The will to power grants unity to the individual as
well. In the commitment to arms, all the
manifold demands, roles and divisions of the self stitch together. Existence is one, a fulcrum between the
scales of living and dying. “Deliverance
from the uncertainty in which one does not know what one is there fore, lies in
total self-sacrifice.” (100)
The best preparation for a life of self-sacrifice is the destruction
of humanistic education. Contempt today
for the ‘ivory tower’ universities, the desire of some to hitch the intellect
to a certain powerful politic, or even the wholesale embrace of anarchy: all of
these, he says, is a treason of intellect against intellect.

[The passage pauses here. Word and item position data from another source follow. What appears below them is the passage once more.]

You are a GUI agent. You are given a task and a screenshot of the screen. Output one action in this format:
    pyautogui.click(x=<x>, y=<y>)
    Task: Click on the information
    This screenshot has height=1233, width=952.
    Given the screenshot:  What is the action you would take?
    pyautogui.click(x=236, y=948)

Politically, such a life is paved by abolishing
parliamentary procedure and bureaucratic process. The Utopia of the bourgeoisie “consists in the hope that one could transmute the
decisive battle into a continuous parliamentary debate, and put it off by
delay. The opposite to discussion is
dictatorship…” (101) In times of war,
there is no need for congressional debates, but only kill or be-killed. The dictatorship offers seductively a simple,
naked decision. Therefore, dictatorships
thrive in existential politics.
Just as the longing for decision is met by secular
categories of friend and enemy, that same longing is met by ideas of apocalypse
in religious sects and churches. In the
looming shadow of the end, faith is the absolute decision made on the basis of
an absolute call; both, notes Moltmann, beyond verification by any objective
standard. “One can only take an attitude
to them without reference to reasons and proofs.” (103) Faith is the ultimate risk, a leap without
evidence. “It is not the credibility of
its object that is evidence for [faith], but one’s own decisive commitment, in
which man comes to himself.” (103) Yet,
he asks, without a credible object, does one really have the Christian faith?

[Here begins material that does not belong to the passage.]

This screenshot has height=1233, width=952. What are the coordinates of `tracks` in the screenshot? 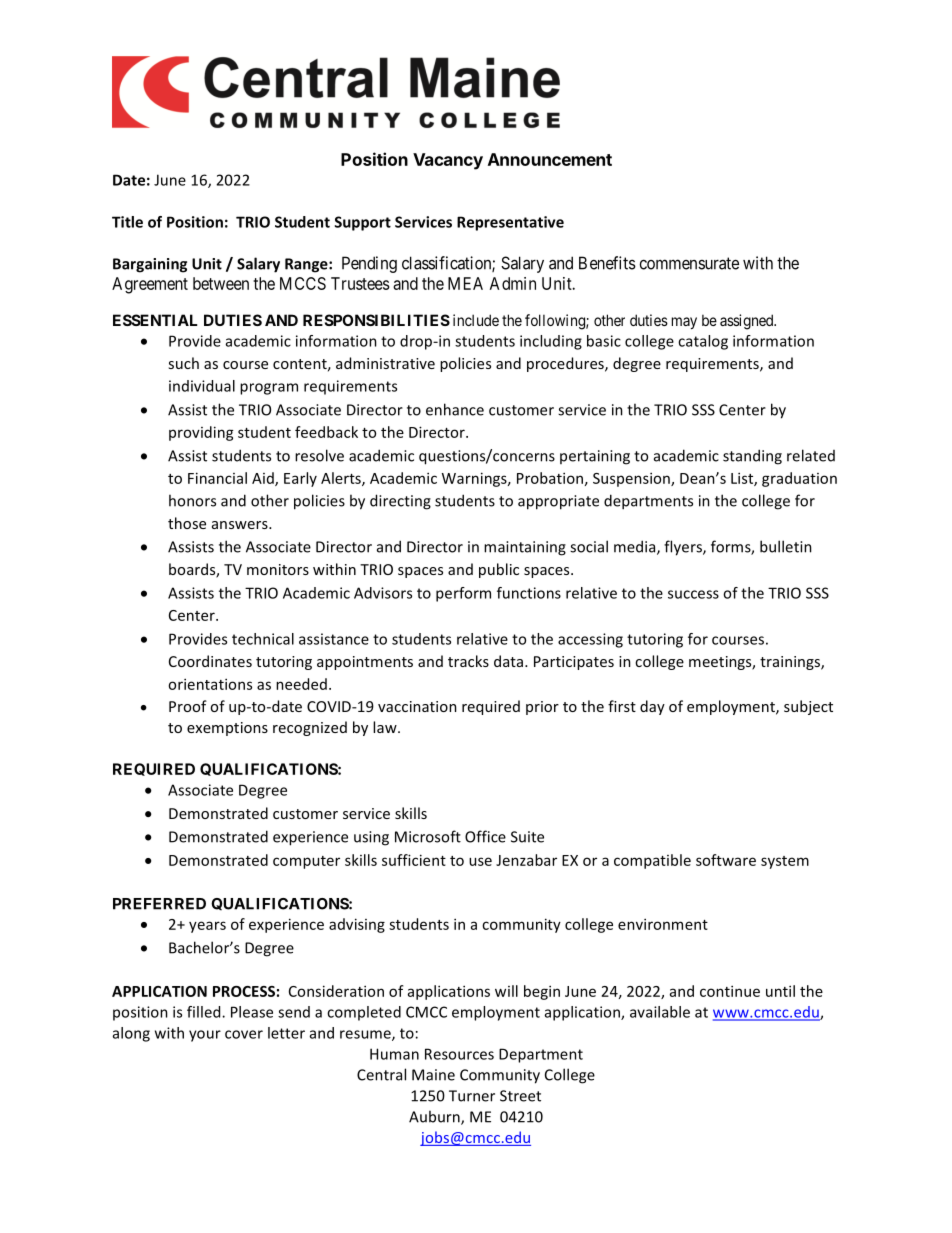 It's located at (468, 661).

Brushing away complexity, responsibility and the political
and social demands of responsible human living by means of violence and the act
only brushes them away. It does not
balance the need for society.
Furthermore, the very thing that makes decisiveness so decisive is its
context against the daily background of complexity. Without needs, demands, and deadlines, there
is no way of talking about decision. The
two are related in a negative circularity.
The same circularity appears in religious faith. The existential leap, too, is only an
antithesis against the thesis of the church of historic confession and
liturgical and missiological praxis. The
existential leap has no real substance of its own; inexpressibility is no
foundation. “Christian faith is
indissolubly linked with historical recollection of the Christ-event and with
eschatological hope in the future of Christ, and so is itself a historical
decision.” (104) The call of the gospel
does not bow him to crisis in a last day, but, rather, “opens to him new
possibilities of altering himself and his circumstances. It puts him in the time of love, which trusts
in the possibility of conversion of the ‘enemy’, because it hopes in him, and
therefore does not kill or damn him, but tries to help him to life.” (104) Neither Modern society nor the Christian
faith will find a solution in the naked friend-foe decision. Rather, both should adhere to the better way,
loving and rational dialogue with others.